Segundo Tardif e Raymond, é preciso haver uma formação prática aliada à formação teórica, envolvendo uma experiência direta do trabalho:

(...) a aprendizagem do trabalho passa por uma escolarização mais ou menos longa, cuja função é fornecer aos futuros trabalhadores conhecimentos teóricos e técnicos preparatórios para o trabalho. Mas, mesmo assim, raramente acontece que essa formação teórica não tenha de ser completada com uma formação prática, isto é, com uma experiência direta do trabalho, experiência essa de duração variável e graças à qual o trabalhador se familiariza com seu ambiente e assimila progressivamente os saberes necessários à realização de suas tarefas. (TARDIF; RAYMOND, 2000, p. 210)

Ainda que a formação teórica careça de um complemento advindo da experiência, nossa inserção no Programa Especial de Formação de Professores para Educação Básica – Licenciatura em Matemática trouxe novos elementos para análise. Foi-nos revelado que a maioria dos professores-discentes do curso possuía, em média, 15 anos de experiência no magistério (Capítulo 4), e que, no entanto, em um primeiro momento, o inverso poderia ser “verdadeiro”, ou seja, os professores-discentes que tinham experiências profissionais complementariam a formação teórica, ressignificando o processo formativo. Esse grupo de

professores-discentes representa o inverso do modelo 3 1+ ; tínhamos, agora, a

experiência + formação acadêmica (campos do saber divididos em específicos e pedagógicos).

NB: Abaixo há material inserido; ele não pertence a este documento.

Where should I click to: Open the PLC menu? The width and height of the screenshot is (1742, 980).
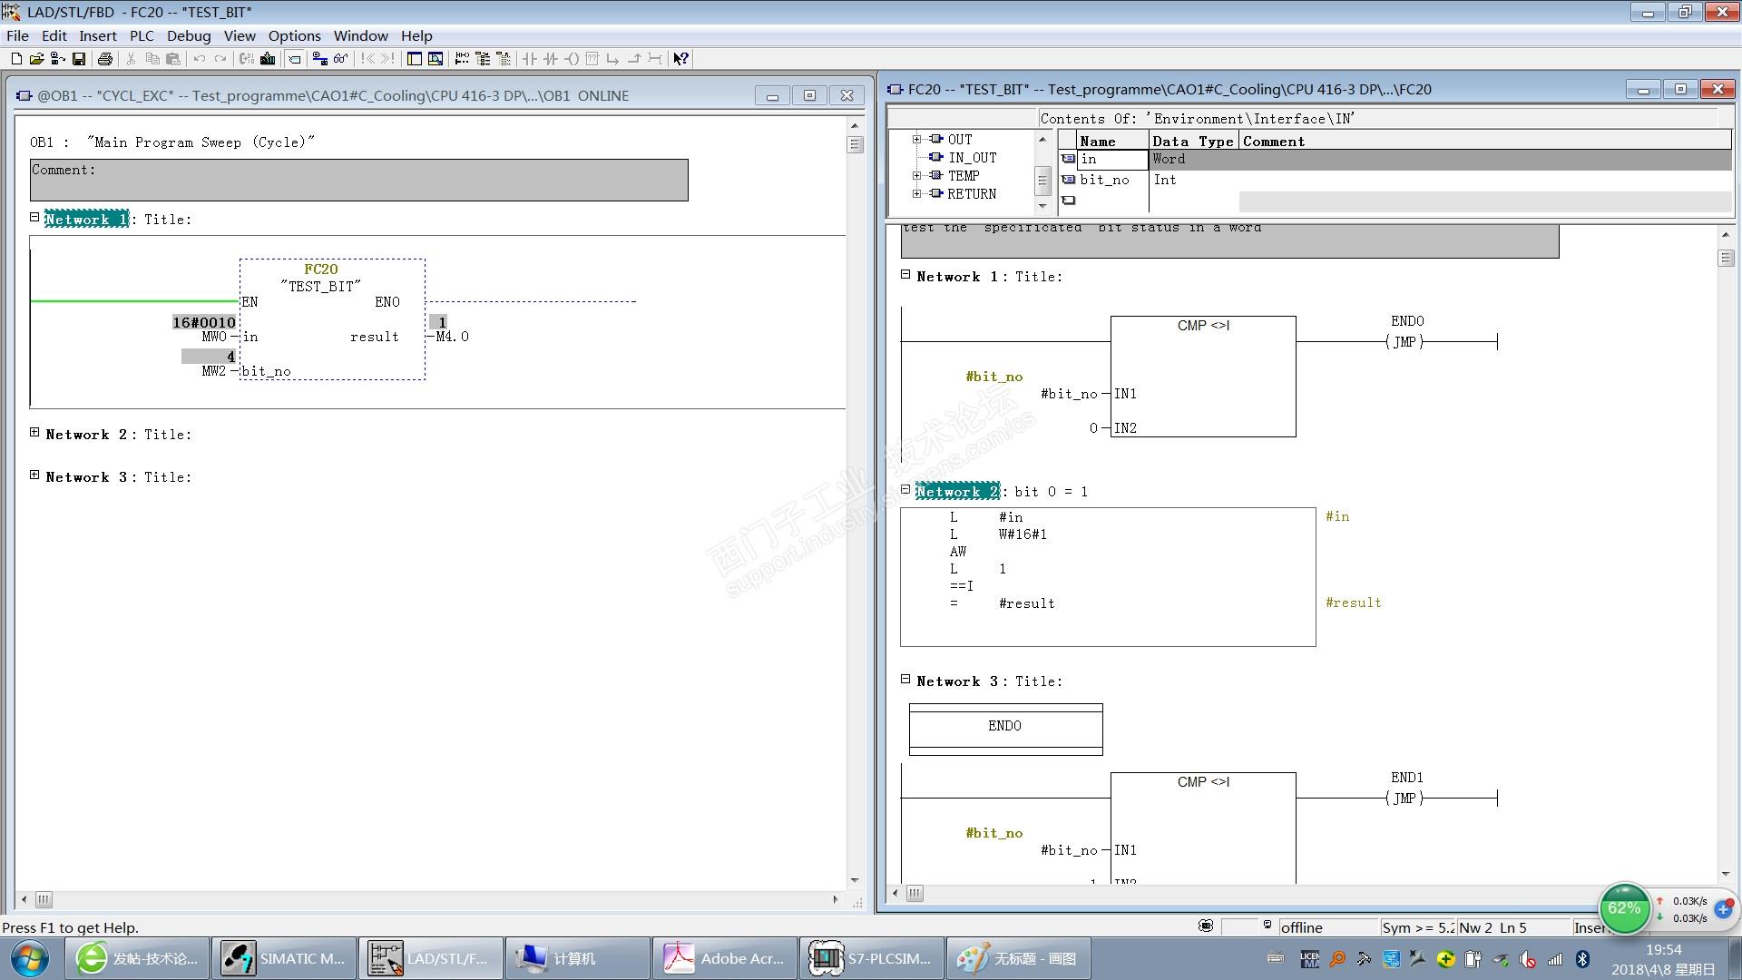(x=142, y=36)
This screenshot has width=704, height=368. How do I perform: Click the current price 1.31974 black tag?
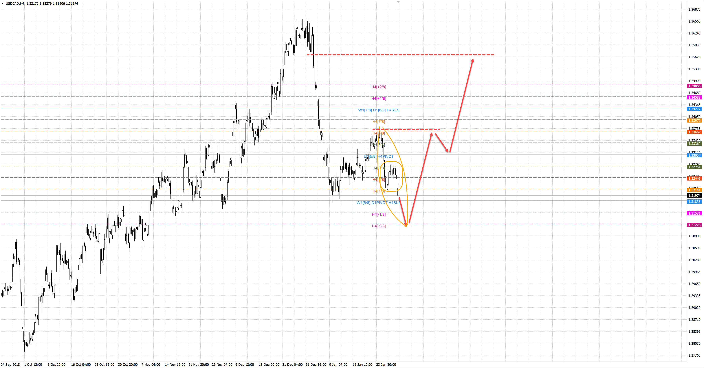pyautogui.click(x=694, y=195)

Diante desse quadro, passamos a entender que o processo de formação profissional desenvolvido no Programa e o modo como este foi internalizado, mobilizado e ressignificado pelos professores-discentes precisavam ser investigados a fim de compreendê-los em suas nuanças, pois, conforme adverte Imbernón:

A formação terá como base uma reflexão dos sujeitos sobre sua prática docente, de modo a permitir que examinem suas teorias implícitas, seus esquemas de funcionamento, suas atitudes etc., realizando um processo constante de auto-avaliação que oriente seu trabalho. (IMBERNÓN, 2000, p. 48-49)

Para compreender a formação, é despertado o interesse, por parte dos pesquisadores, na área da Educação Matemática, em investigar a formação acadêmica e sua relação com a experiência profissional e como isso perpassa o mundo do trabalho. Compartilhamos, assim, nossa inquietação com os pesquisadores quando tratamos da formação de professor.

Salientamos que nosso estudo parte de um olhar sobre como são construídas “lógicas de formação que valorizem o professor na experiência com o aluno, com a instituição e a profissionalização” (NÓVOA, 1992, p. 23), de modo que as relações entre familiar e não familiar possam gerar estranhamentos que

propiciem a reflexão na e sobre a ação.